**Written request:** Recast the records below as a Markdown table with the columns Row and Entry. Begin at the line containing "Open the 教务系统", stop after the line containing "Switch to the", and leave out blank lines.

**Data shown:**
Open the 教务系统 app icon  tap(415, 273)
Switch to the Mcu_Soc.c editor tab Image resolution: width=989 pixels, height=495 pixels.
==
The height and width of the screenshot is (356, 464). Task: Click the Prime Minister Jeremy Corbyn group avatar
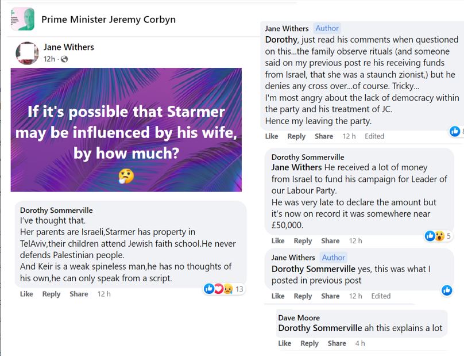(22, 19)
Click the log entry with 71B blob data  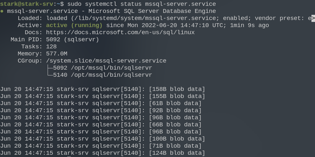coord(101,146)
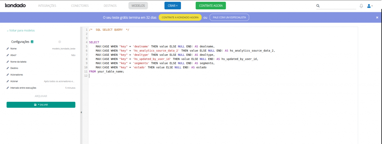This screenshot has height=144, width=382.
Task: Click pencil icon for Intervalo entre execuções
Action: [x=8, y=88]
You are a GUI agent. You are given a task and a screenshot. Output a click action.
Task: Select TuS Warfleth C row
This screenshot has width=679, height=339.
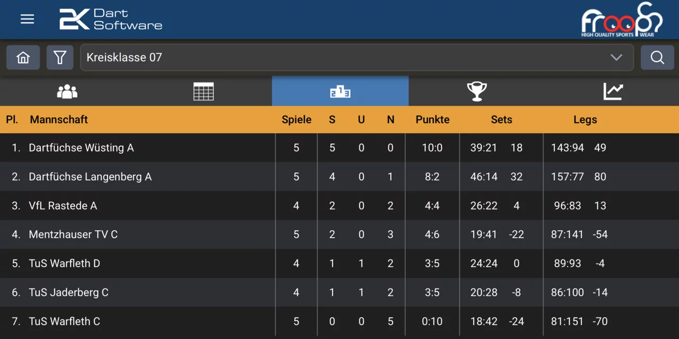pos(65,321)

**Correct output:**
| Row | Entry |
|---|---|
| 1 | Open the 教务系统 app icon  tap(415, 273) |
| 2 | Switch to the Mcu_Soc.c editor tab Image resolution: width=989 pixels, height=495 pixels. |